3.Infiltration and metastasis.
(1) Intrahepatic metastasis: initially, most hepatocellular carcinomas are intrahepatic metastases, which easily invade the portal vein and its branches and form tumor embolus, and then cause multiple metastases in the liver. If the stem branch of portal vein is obstructed, it will often cause or aggravate the original portal hypertension.
(2) Extrahepatic metastasis.
(1) Hematogenous metastasis, lung metastasis is the most common, and it may also metastasize to the pleura, adrenal gland, kidney and bone.
(2) Lymphatic metastasis, with metastasis to the hilar lymph nodes being the most common.
(iii) Implantation metastasis, which is relatively rare, may occasionally be implanted in the peritoneum, diaphragm and chest cavity, causing bloody abdominal and pleural effusion; ovarian metastasis may occur in women, forming larger masses.
4.Common complications.
(1) Upper gastrointestinal bleeding: hepatocellular carcinoma often has hepatitis and cirrhosis background accompanied by portal hypertension, while portal vein and hepatic vein cancer thrombus can further aggravate portal hypertension, so it often causes bleeding from varices of middle and lower esophagus or fundus. If cancer cells invade the bile duct, it may cause biliary bleeding, vomiting blood and black stool. Some patients may bleed extensively due to gastrointestinal mucous membrane erosion, ulceration and coagulation dysfunction, which may lead to shock and hepatic coma.

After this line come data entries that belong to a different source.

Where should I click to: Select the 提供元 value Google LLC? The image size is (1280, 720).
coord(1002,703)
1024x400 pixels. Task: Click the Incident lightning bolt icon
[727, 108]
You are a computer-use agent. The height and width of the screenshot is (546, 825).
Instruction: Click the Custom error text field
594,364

(2) Hepatic nephropathy and hepatic encephalopathy (hepatic coma): In advanced stage of hepatocellular carcinoma, especially diffuse hepatocellular carcinoma, hepatic insufficiency or even failure can occur, causing hepatorenal syndrome, i.e. functional acute renal failure, which mainly manifests as significant oliguria, lower blood pressure, accompanied by hyponatremia, hypokalemia and azotemia, and often progresses. Hepatic encephalopathy, i.e. hepatic coma, is often a manifestation of end-stage hepatocellular carcinoma, often induced by gastrointestinal bleeding, massive diuretics, electrolyte disturbance and secondary infection.

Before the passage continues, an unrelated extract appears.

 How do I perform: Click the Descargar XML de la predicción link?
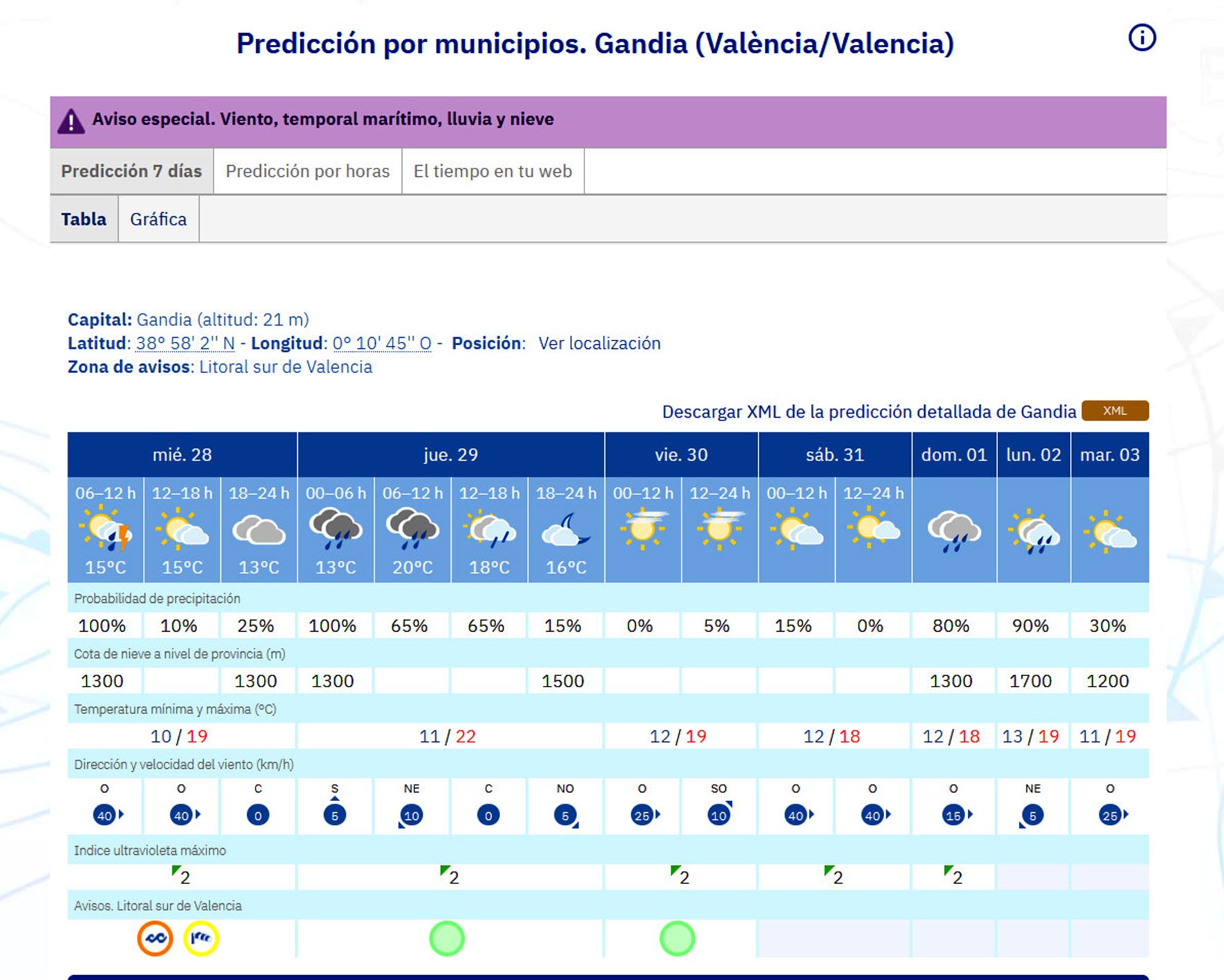[869, 412]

(3) Rupture and bleeding of hepatocellular carcinoma nodes: It is the most urgent and serious complication of hepatocellular carcinoma. Therefore, gentle palpation is recommended during clinical examination and no forceful pressure should be applied. The rupture of cancer nodules can be confined to the subhepatic peritoneum, causing acute pain and rapid enlargement of the liver, and soft masses can be palpated locally. A small amount of bleeding can be manifested as bloody peritoneal fluid, while a large amount of bleeding can lead to shock or even rapid death.
(4) Secondary infection: Patients with hepatocellular carcinoma have weakened resistance due to long-term consumption and bed-rest, especially after chemotherapy or radiotherapy when their white blood cells are reduced, which can easily be complicated by various infections such as pneumonia, intestinal infection, fungal infection and sepsis.